Since Singapore law is flexible in creating share classes, there are no special restrictions on issuing shares with different rights. Share classes may refer to any name, such as "preferred shares" without voting rights, "management shares" with additional voting rights, "alphabetic shares" such as A shares and B shares. These share classes have no Legal definition, so that their associated rights would have to be defined in the Constitution, or in the Resolution that creates the particular class of actions.
Some typical classes of actions, and their associated rights, are:
• Ordinary Shares: Most companies hold common stock. These shares entitle (a) 1 vote per share, (b) participate equitably in dividends, and © a share in the surplus capital in the event of liquidation of the company.
• Non-voting shares: These shares do not have the right to attend general meetings or to vote. Preferred shares often do not have the right to vote. Non-voting shares are commonly issued to: (a) the employees of the company (so that part of their remuneration is paid as dividends as an incentive to employees), and (b) the principal members of the shareholders.
• Redeemable shares: These shares are issued under conditions that the company, or can, will buy at some future date. These shares entitle holders to the right to repay their capital either at a fixed date or at the company's option.

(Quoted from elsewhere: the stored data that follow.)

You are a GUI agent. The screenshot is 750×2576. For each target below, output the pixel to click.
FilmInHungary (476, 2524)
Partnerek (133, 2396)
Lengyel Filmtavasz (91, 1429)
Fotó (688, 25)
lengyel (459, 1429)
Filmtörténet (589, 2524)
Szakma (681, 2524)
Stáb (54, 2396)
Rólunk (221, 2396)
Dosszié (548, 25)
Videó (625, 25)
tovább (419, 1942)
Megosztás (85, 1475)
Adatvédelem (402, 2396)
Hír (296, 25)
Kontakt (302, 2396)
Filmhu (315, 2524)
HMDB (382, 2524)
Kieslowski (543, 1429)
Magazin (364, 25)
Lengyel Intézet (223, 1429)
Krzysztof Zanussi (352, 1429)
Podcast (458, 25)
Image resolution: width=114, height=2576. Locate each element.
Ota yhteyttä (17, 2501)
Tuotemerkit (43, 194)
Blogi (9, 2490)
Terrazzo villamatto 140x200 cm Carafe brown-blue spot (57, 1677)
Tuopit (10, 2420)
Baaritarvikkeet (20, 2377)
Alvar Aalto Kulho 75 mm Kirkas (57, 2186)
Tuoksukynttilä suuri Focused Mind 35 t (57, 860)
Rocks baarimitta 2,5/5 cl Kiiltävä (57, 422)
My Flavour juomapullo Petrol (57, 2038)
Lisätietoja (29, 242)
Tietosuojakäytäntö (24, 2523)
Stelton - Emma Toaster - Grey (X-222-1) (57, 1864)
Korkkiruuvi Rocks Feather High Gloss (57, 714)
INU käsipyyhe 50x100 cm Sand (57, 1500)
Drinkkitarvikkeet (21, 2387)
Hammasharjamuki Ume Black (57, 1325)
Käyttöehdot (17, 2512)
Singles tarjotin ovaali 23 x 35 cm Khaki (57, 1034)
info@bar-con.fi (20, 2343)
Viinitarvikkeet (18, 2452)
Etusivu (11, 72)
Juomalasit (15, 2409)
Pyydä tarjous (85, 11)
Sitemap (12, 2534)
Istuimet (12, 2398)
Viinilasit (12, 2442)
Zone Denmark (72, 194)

• Preferred shares: These shares have preemptive rights over ordinary shares, usually with respect to dividends (for example, fixed amount of dividends or, alternatively, participating in profits beyond the fixed dividend according to a fixed formula). These actions may also take priority over the return of capital on liquidation (but they are not entitled to participate in surplus capital). Often, preferred shares do not have voting rights and may be exchangeable.
• Deferred common shares: These are shares on which no dividend is paid until other classes have received a minimum payment.
• Management actions: These are shares that have additional voting rights, in order to allow certain shareholders to retain control of the company. Such shares are often used to allow the original founders of the company to maintain control after additional shares have been issued to outside investors
• "Participation in the alphabet": Some companies may wish to create different classes of ordinary shares (commonly called "Class A", "Class B", "Class C", etc.) To allow directors to pay different dividends on different shares), or to divide certain rights among shareholders.